4 Reasons To Buy A Home In 2016

Four Reasons To Buy A Home In 2016

If you’ve been considering purchasing a home, 2016 is the time to act. Although mortgage rates are increasing, the rates offered are still near historic lows.

Home prices have begun to normalize as many Americans regain equity in their homes, because of the appreciation in value, you’ll see an increase in sellers placing homes on the market.

In addition to having more homes on the market The Fed has stated that the Fed Fund Rate will increase this year, driving up mortgage interest rates.


  1. Foreclosure Rates Are Down
    Recently Corelogic reported that foreclosures are at their lowest rate since september 2007. The market has observed a fairly consistent decline in foreclosure rates since June of 2015.
    CoreLogic also reports that the number of mortgages in serious delinquency ( defined as mortgages late by 90 days or more past due including loans in foreclosure or REO) has dropped by 21.6 percent from April 2015 to April 2016. The total number of homes foreclosed on since 2008 is about 6.2 million.
    As a result of a drop in foreclosures there is trust in the market and banks are more willing to lend.
  2. The Fed Fund Rate Remains Low
    The Fed Fund Rate is a large factor in determining mortgage rates.
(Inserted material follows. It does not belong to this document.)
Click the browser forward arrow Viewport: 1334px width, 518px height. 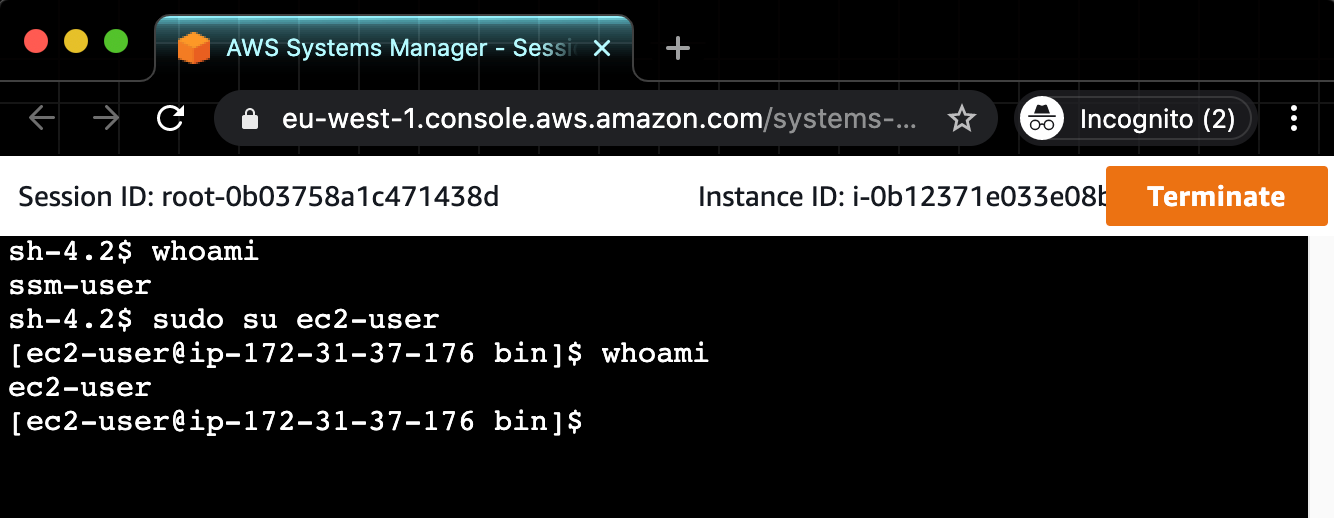click(x=106, y=119)
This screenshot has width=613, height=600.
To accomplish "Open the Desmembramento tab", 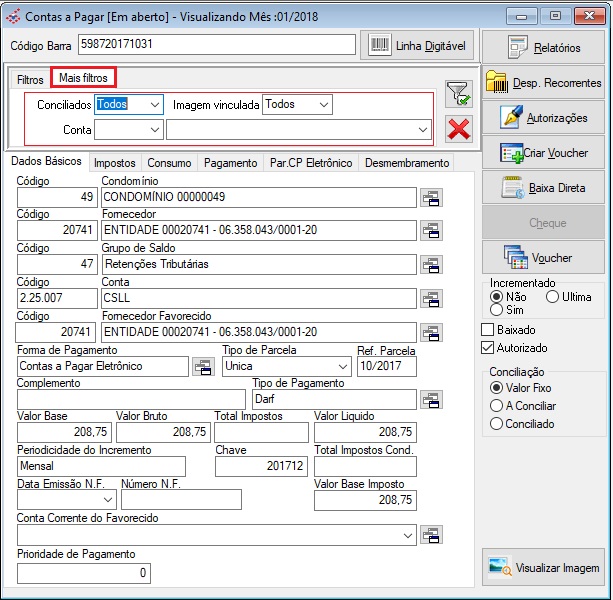I will coord(405,163).
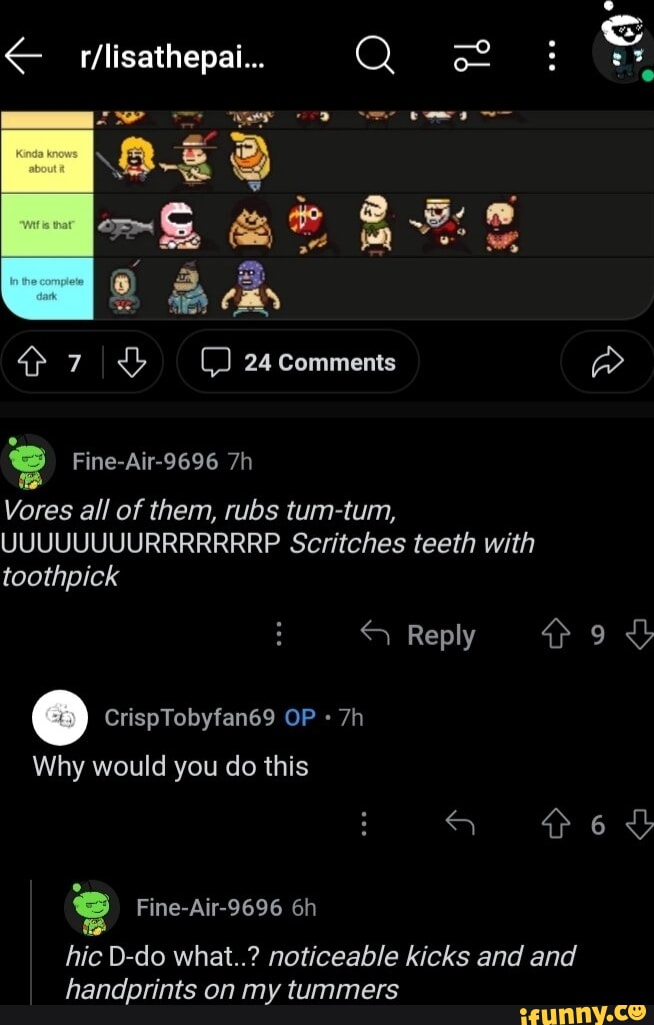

Inflation is the enemy of mortgages.
    Mortgage rates are based on the price of mortgage-backed securities. MBS’s are U.S. dollar-denominated, when inflation occurs, the value of the mortgage bond drops and mortgage rates increase.
    This lack of predictability is often why home buyers borrow when rates are low, opting for a fixed rate mortgage loan . Although the Fed Fund Rate remains low so far, it is projected to increase significantly by 2017.
  1. A Lower Than Average Jobs Report
    The Jobs Report is released the first Friday of each month, the latest jobs report released June 3rd showed the weakest growth since 2012. When looking at the market as a whole, employment is a measure of economic strength and the Jobs Report is how that success is measured.
    The Fed places such high authority on the Jobs Report that the Fed even buys mortgage-backed securities and bonds to keep mortgage rates artificially low when unemployment rates are high. As the unemployment rates decline mortgage rates will surely increase which is why locking in a historically low mortgage rate now is a wise move.
  2. Negative Equity is down
    For the first time since the collapse of 2008 the majority of homeowners are positive in their equity. Nearly 92 percent of homes that are mortgaged have positive equity.
    Negative equity refers to borrowers that owe more on their mortgages than their homes are worth. This can occur because of an increase in mortgage debt, a decrease in home value or a combination of both.

Related: Today’s Mortgage Rates


In conclusion:

If you’re considering buying a home or refinancing an existing loan, strike while the iron is hot. 2016 will arguably be the best time to buy for the foreseeable future.

Rent rates continue to skyrocket, in 20 of the 35 largest housing markets rents outpaced home values in 2015.

With even more options available today for first time home buyers now is a great time to purchase.